- **Direction**
Rewrite each of the items below as a numbered list, skipping blank lines and leaving the pictures out.

- **Task inputs**
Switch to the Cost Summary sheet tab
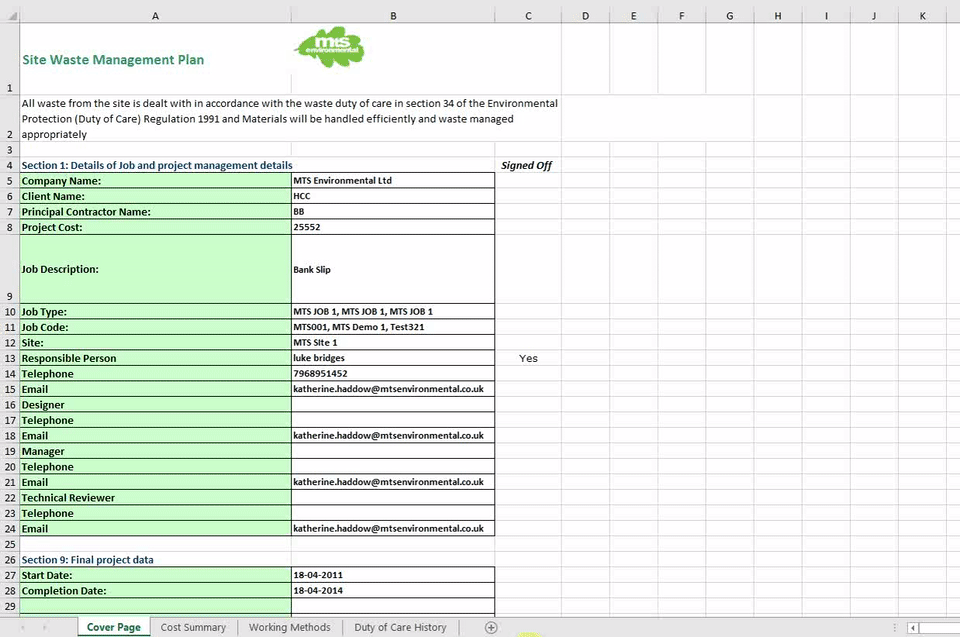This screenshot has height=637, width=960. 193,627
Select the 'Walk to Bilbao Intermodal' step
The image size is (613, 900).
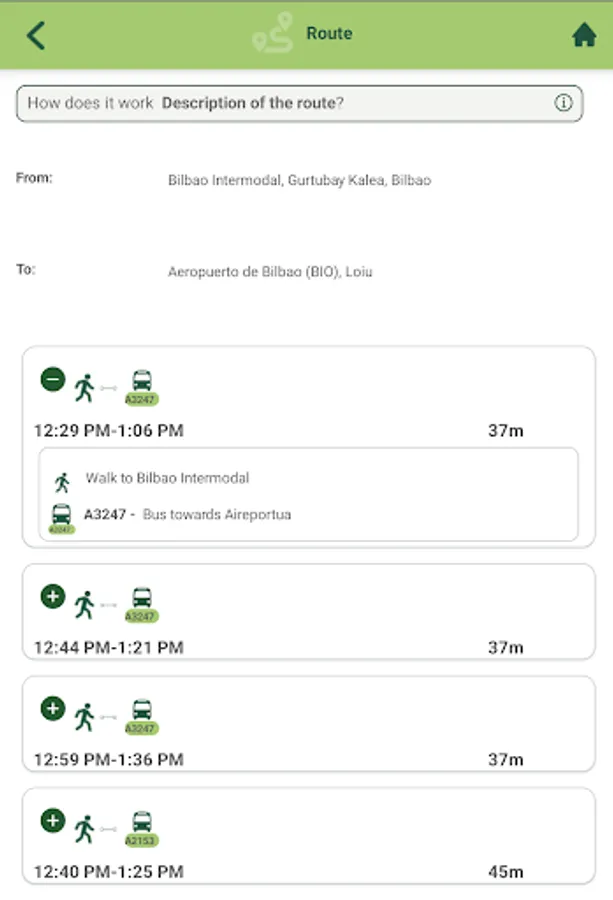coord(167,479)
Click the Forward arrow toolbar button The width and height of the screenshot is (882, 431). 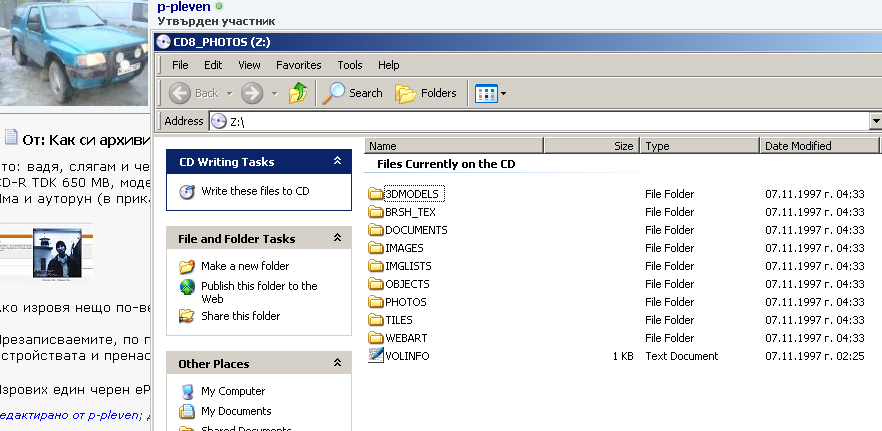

- **Expected answer**
1. Switch to the Cost Summary sheet tab
2. This screenshot has height=637, width=960. 193,627
3. Select the 'Walk to Bilbao Intermodal' step
4. The image size is (613, 900).
5. coord(167,479)
6. Click the Forward arrow toolbar button The width and height of the screenshot is (882, 431). 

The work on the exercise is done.